*PROMPT:* In this exercise, restate the listing word for word.

────

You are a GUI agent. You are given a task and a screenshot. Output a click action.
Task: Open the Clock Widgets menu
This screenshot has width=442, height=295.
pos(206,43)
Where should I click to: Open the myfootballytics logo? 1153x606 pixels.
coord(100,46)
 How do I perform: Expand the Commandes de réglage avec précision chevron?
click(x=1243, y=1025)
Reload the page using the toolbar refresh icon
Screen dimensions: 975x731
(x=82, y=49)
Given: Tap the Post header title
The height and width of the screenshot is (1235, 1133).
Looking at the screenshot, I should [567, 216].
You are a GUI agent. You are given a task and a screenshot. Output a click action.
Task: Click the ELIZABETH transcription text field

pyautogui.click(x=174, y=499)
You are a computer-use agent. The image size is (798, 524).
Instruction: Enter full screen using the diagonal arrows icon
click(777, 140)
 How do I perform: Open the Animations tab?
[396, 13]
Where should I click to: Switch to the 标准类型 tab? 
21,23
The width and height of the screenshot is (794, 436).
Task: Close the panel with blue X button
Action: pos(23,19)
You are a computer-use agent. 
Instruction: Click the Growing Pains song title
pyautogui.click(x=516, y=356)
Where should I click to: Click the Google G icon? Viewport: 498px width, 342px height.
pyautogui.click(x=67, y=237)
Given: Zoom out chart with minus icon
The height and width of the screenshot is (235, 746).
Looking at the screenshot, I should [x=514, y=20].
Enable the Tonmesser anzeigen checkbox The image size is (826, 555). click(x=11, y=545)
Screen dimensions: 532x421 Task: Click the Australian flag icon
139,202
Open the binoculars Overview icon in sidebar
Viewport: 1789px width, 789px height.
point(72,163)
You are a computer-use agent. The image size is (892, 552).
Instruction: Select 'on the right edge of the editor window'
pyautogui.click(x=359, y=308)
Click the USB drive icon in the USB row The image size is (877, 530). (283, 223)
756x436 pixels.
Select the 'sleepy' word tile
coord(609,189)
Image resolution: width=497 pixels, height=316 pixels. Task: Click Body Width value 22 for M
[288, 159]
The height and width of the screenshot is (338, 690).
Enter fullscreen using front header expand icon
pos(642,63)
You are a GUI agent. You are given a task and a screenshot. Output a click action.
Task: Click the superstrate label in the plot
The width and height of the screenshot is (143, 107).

────

*RESPONSE:*
You are a GUI agent. You are given a task and a screenshot. Output a click action.
Task: Open the Clock Widgets menu
This screenshot has width=442, height=295.
pos(206,43)
Where should I click to: Open the myfootballytics logo? 1153x606 pixels.
coord(100,46)
 How do I perform: Expand the Commandes de réglage avec précision chevron?
click(x=1243, y=1025)
Reload the page using the toolbar refresh icon
Screen dimensions: 975x731
(x=82, y=49)
Given: Tap the Post header title
The height and width of the screenshot is (1235, 1133).
Looking at the screenshot, I should [567, 216].
You are a GUI agent. You are given a task and a screenshot. Output a click action.
Task: Click the ELIZABETH transcription text field

pyautogui.click(x=174, y=499)
You are a computer-use agent. The image size is (798, 524).
Instruction: Enter full screen using the diagonal arrows icon
click(777, 140)
 How do I perform: Open the Animations tab?
[396, 13]
Where should I click to: Switch to the 标准类型 tab? 
21,23
The width and height of the screenshot is (794, 436).
Task: Close the panel with blue X button
Action: pos(23,19)
You are a computer-use agent. 
Instruction: Click the Growing Pains song title
pyautogui.click(x=516, y=356)
Where should I click to: Click the Google G icon? Viewport: 498px width, 342px height.
pyautogui.click(x=67, y=237)
Given: Zoom out chart with minus icon
The height and width of the screenshot is (235, 746).
Looking at the screenshot, I should [x=514, y=20].
Enable the Tonmesser anzeigen checkbox The image size is (826, 555). click(x=11, y=545)
Screen dimensions: 532x421 Task: Click the Australian flag icon
139,202
Open the binoculars Overview icon in sidebar
Viewport: 1789px width, 789px height.
point(72,163)
You are a computer-use agent. The image size is (892, 552).
Instruction: Select 'on the right edge of the editor window'
pyautogui.click(x=359, y=308)
Click the USB drive icon in the USB row The image size is (877, 530). (283, 223)
756x436 pixels.
Select the 'sleepy' word tile
coord(609,189)
Image resolution: width=497 pixels, height=316 pixels. Task: Click Body Width value 22 for M
[288, 159]
The height and width of the screenshot is (338, 690).
Enter fullscreen using front header expand icon
pos(642,63)
You are a GUI agent. You are given a task and a screenshot. Output a click action.
Task: Click the superstrate label in the plot
The width and height of the screenshot is (143, 107).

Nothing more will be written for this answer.